Degrelle dweepte met Hitler en vond dat België moest opgaan in het Groot-Duitse Rijk. Hij noemde Hitler een ‘genie’ en ‘de meest buitengewone man van deze tijd.’ Omgekeerd zou Hitler tegen Degrelle gezegd hebben: ‘Als ik een zoon had, dan zou ik willen dat hij was zoals u.’ Of die woorden werkelijk zijn uitgesproken, is onduidelijk.
Net zoals het onduidelijk is of Degrelle de oorlog inderdaad beëindigd had met de relatief hoge rang van Standartenführer. (VNV-Kamerlid en later Oostfronter Reimond Tollenaere was bij zijn dood in 1941 slechts Untersturmführer (‘tweede luitenant’) bij het Vlaams Legioen). Maar tijdens de noodlanding bij San Sebastián droeg Degrelle wel zo’n kolonelsuniform. Er zat geen druppel brandstof meer in de tank: het vliegtuig was vertrokken vanaf een vliegveld nabij de Noorse hoofdstad Oslo.
Ook die omstandigheden zijn niet helemaal duidelijk. Govaerts citeert de uitleg van de Duitse piloten: dat zij aan geallieerde gevangenschap wilden ontkomen en daarom besloten naar Spanje te vliegen. Dat ze juist toen toevallig Degrelle en ‘zijn waterdrager’ Du Welz tegen het lijf liepen en uitnodigden voor ‘een lift’. Het is wel een heel merkwaardig toeval dat Degrelle zo’n wonderlijke vluchtkans op een schoteltje aangeboden kreeg.

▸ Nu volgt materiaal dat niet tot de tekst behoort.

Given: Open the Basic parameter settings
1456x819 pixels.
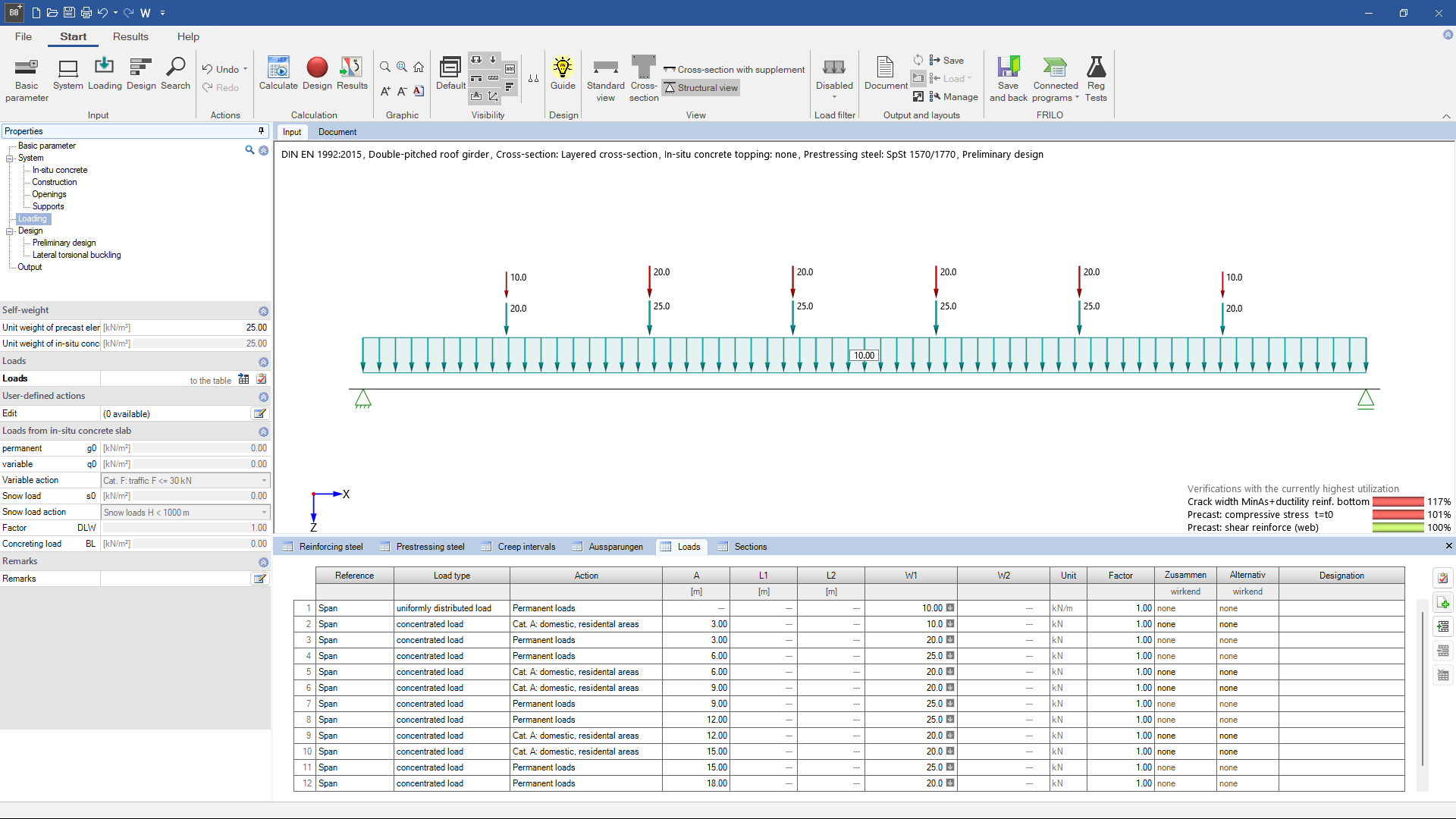Looking at the screenshot, I should (26, 78).
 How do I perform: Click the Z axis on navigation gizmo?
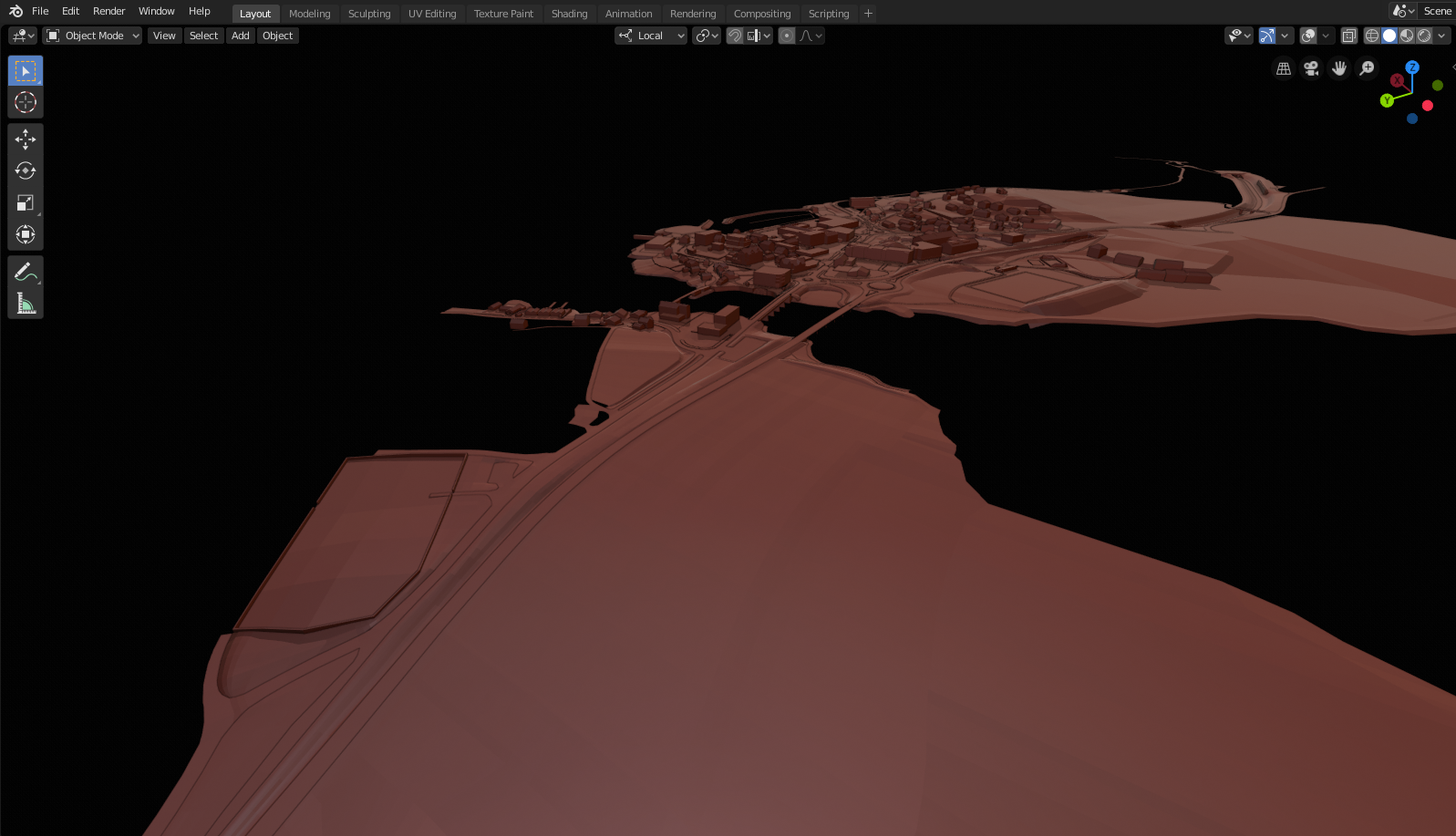tap(1412, 67)
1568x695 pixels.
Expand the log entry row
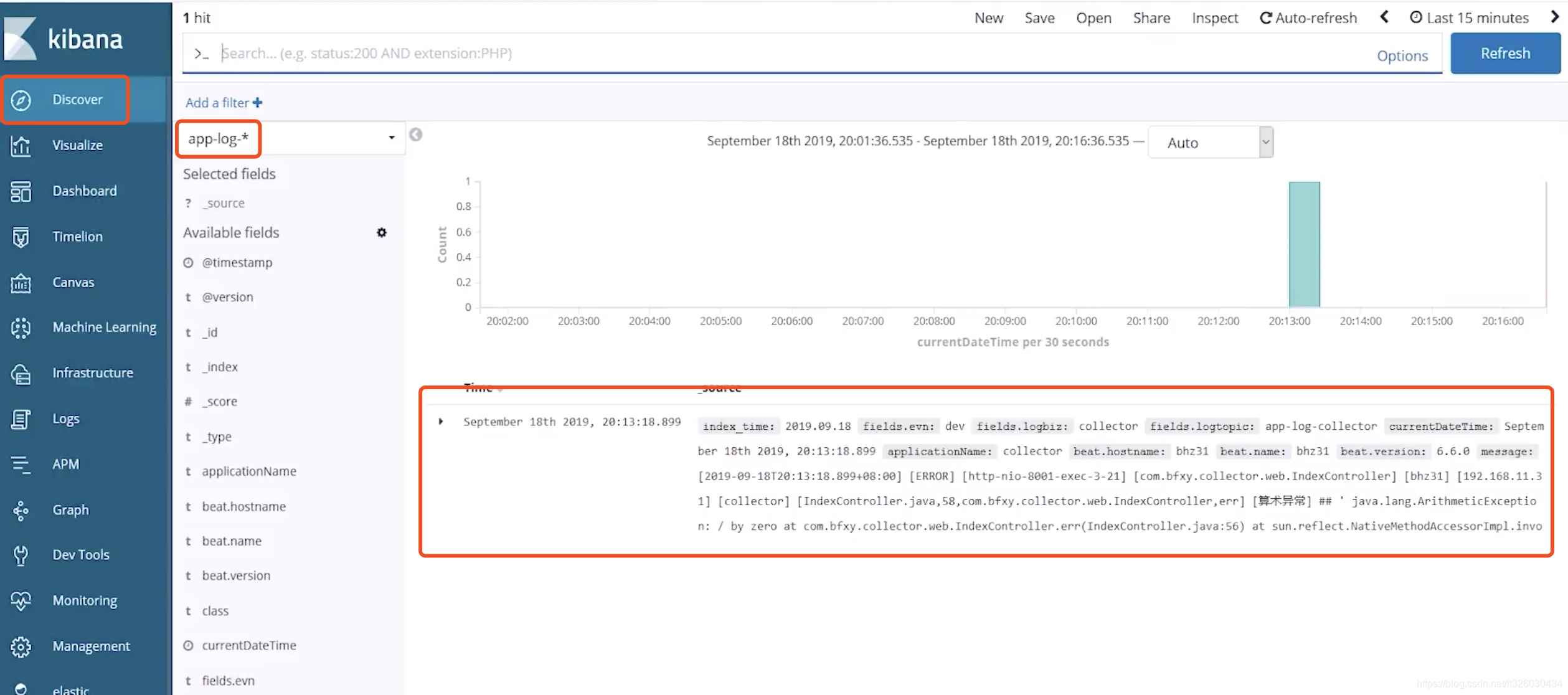(x=442, y=421)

Juist omdat Léon Degrelle een meestermanipulator was, heeft hij zijn ballingschap in Spanje zo lang kunnen rekken.
Het kan natuurlijk ook dat hij de Duitsers geld had betaald in een ultieme poging om zijn vege lijf te redden. De Heinkel 111 hield het 2000 kilometer ver vol en stortte minder dan twintig kilometer voorbij de Spaans-Franse grens neer. Spanje hoorde niet bij het geallieerde kamp, ex-collaborateurs meenden er relatief veilig te zijn. Maar naar de precieze toedracht van die vlucht hebben we nog altijd het raden.
Degrelle was een verstokte leugenaar, hij wist de waarheid altijd te verdraaien. In zijn geval gaf hem dat een buitengewone kracht. Juist omdat hij een meestermanipulator was, heeft hij zijn ballingschap in Spanje zo lang kunnen rekken. Hij stierf in 1994 kort voor zijn 88e verjaardag in Málaga.
Ter dood veroordeeld
De Belgische justitie had dat graag anders gezien. Al kort na de bevrijding, op 27 december 1944, had de Krijgsraad in Brussel Léon Degrelle bij verstek ter dood veroordeeld. Het Belgische gerecht – en toen ook de politieke overheid – wilde dat de topcollaborateur daadwerkelijk tegen de paal zou worden gezet op de binnenplaats van de gevangenis van Sint-Gillis. In mei 1945 wist Léon Degrelle wat zijn lot zou zijn als België hem te pakken zou krijgen. Vandaar zijn vlucht.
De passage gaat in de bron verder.